_Your instructions_
Look through the listing for the string "ใบอน" and copy out every line that holds it.

_Extracted material_
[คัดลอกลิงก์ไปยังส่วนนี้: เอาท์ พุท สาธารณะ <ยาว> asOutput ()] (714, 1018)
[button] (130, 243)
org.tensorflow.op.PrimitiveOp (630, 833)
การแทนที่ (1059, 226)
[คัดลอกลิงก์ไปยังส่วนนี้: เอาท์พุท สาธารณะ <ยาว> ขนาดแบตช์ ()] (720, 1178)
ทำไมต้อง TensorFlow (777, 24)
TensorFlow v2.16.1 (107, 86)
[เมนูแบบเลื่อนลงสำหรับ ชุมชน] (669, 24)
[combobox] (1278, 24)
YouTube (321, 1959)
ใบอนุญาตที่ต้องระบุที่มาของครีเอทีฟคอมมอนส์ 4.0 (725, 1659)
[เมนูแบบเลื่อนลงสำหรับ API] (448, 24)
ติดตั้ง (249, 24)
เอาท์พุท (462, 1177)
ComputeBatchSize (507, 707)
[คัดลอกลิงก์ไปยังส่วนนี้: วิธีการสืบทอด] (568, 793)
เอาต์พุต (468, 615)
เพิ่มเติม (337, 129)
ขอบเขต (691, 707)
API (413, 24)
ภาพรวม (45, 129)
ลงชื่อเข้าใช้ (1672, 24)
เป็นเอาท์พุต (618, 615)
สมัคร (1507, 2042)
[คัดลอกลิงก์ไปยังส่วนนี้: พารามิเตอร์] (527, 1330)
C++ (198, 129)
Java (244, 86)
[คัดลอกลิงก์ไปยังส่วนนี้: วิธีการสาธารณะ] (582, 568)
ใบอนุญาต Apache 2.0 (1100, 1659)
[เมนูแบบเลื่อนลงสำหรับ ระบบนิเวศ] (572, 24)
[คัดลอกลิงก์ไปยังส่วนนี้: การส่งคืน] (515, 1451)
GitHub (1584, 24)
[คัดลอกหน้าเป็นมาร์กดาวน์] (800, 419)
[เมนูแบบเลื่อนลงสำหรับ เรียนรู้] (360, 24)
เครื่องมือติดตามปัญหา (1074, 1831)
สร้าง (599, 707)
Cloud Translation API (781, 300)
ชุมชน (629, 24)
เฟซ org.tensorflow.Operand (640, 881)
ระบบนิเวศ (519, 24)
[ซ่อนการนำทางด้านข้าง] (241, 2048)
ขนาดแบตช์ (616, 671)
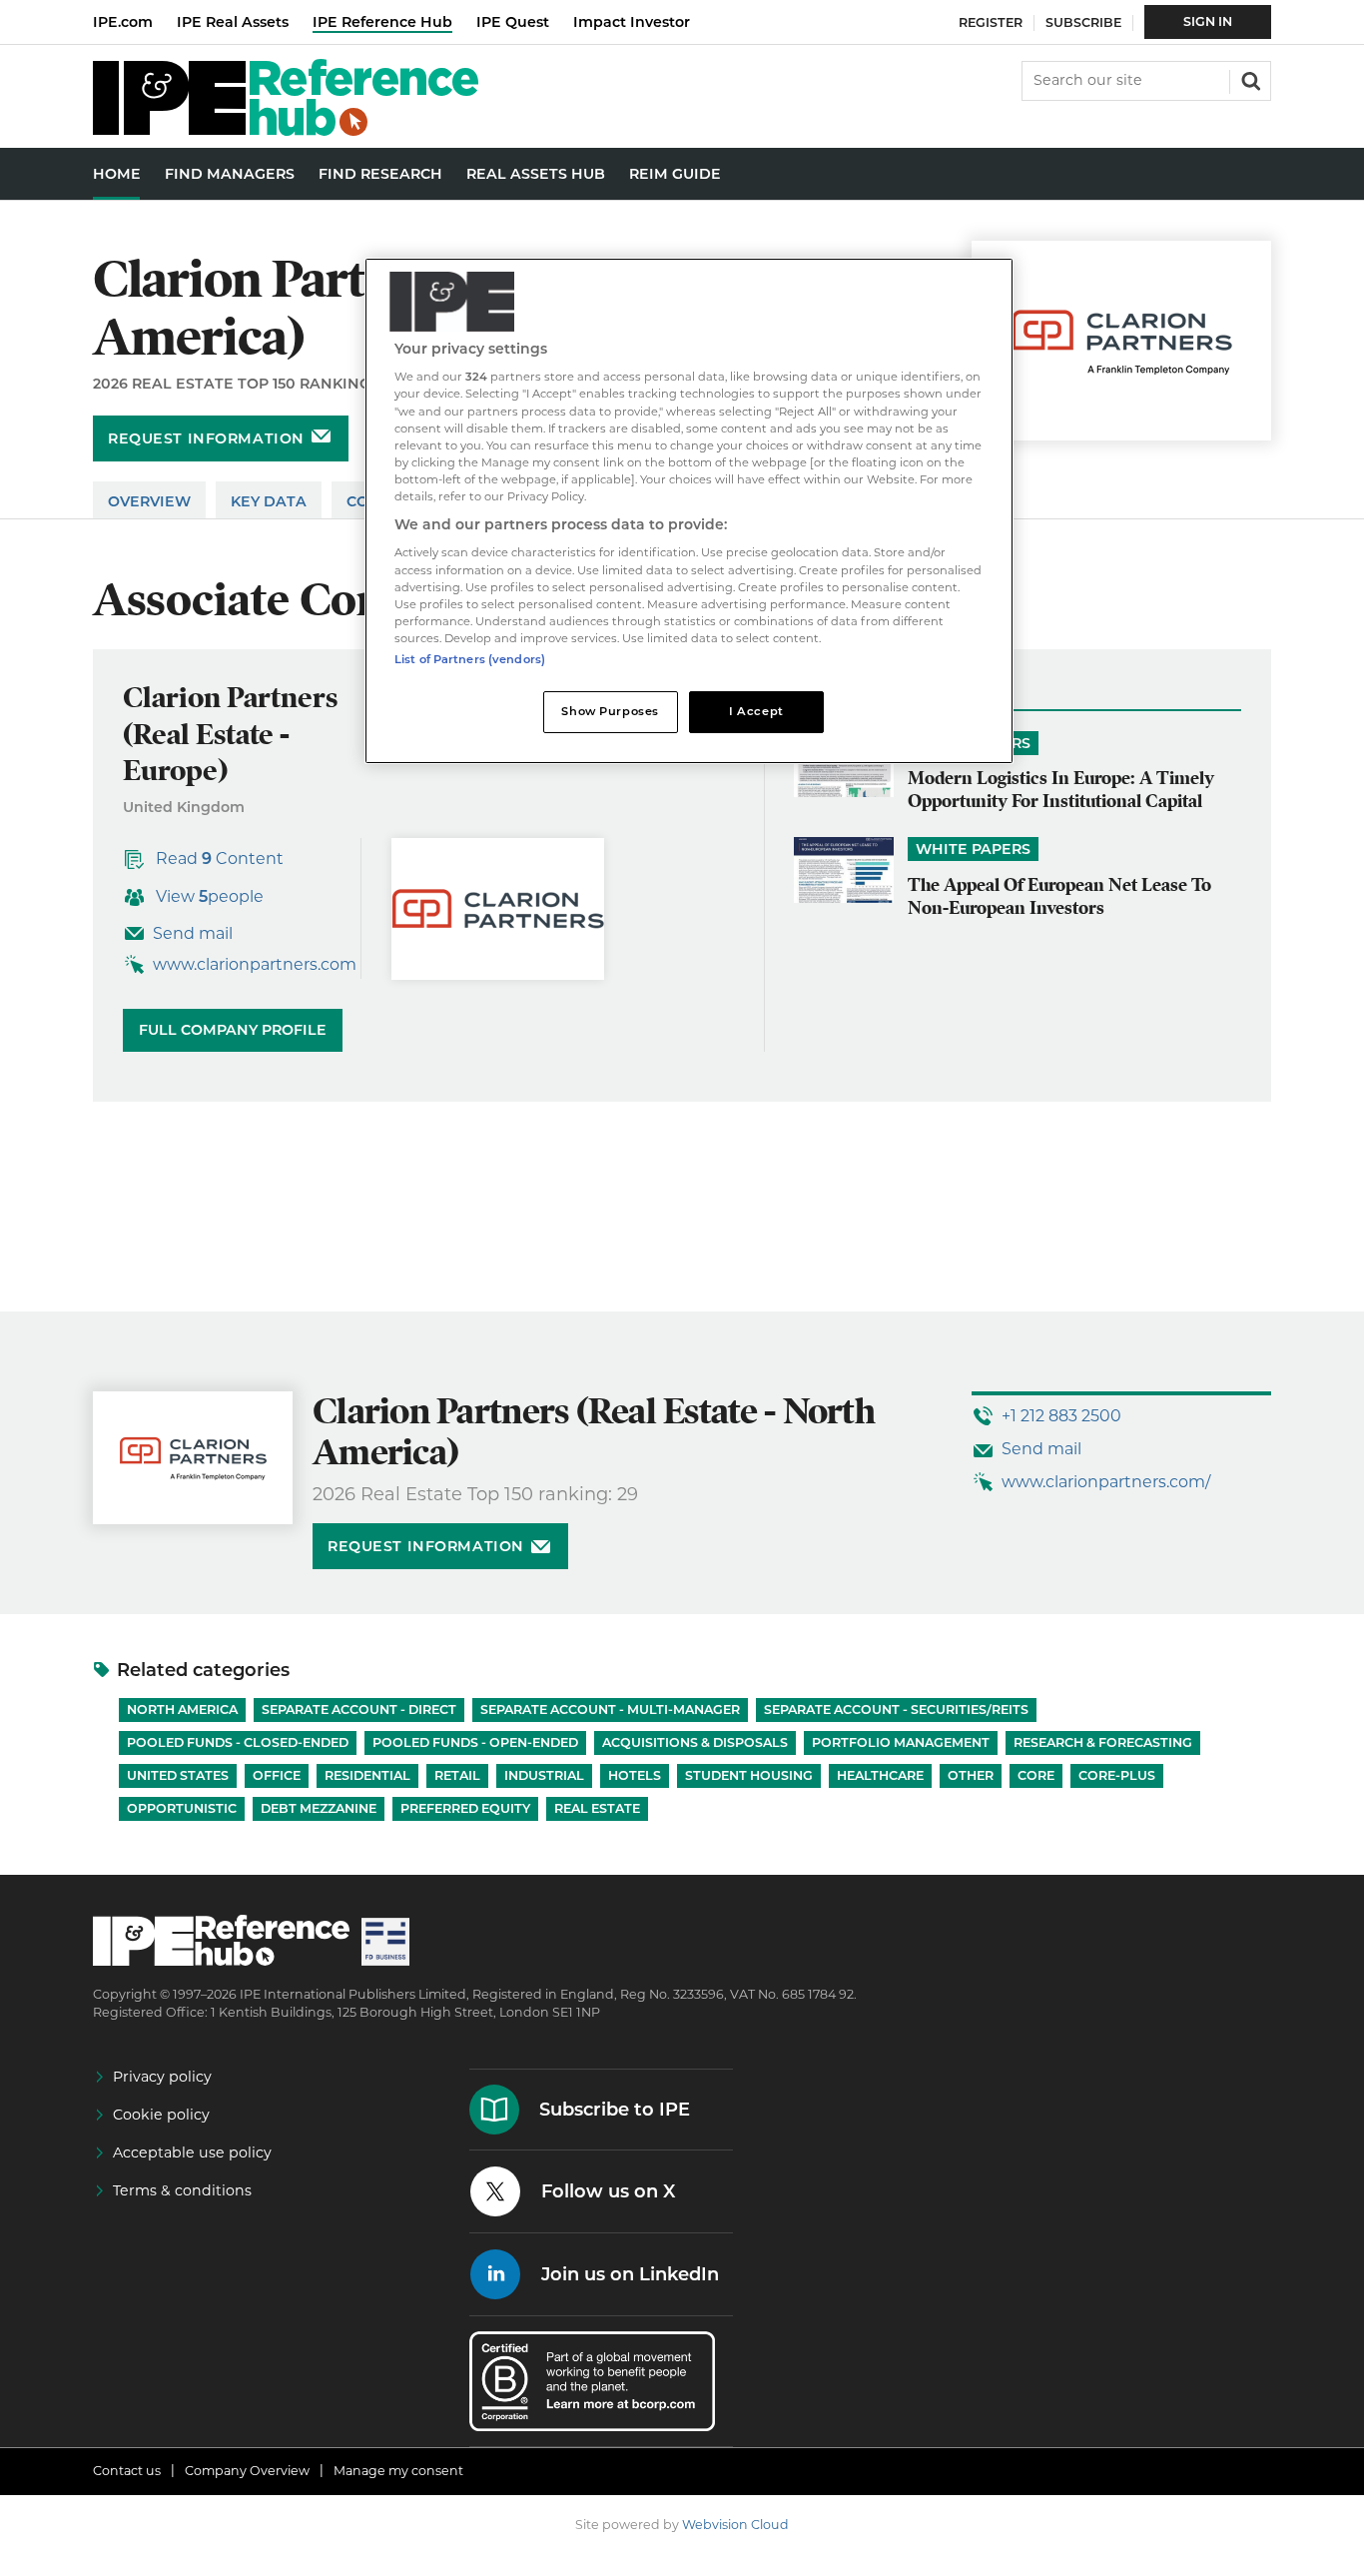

_Task result_
ใบอนุญาตที่ต้องระบุที่มาของครีเอทีฟคอมมอนส์ 4.0 (725, 1659)
ใบอนุญาต Apache 2.0 (1100, 1659)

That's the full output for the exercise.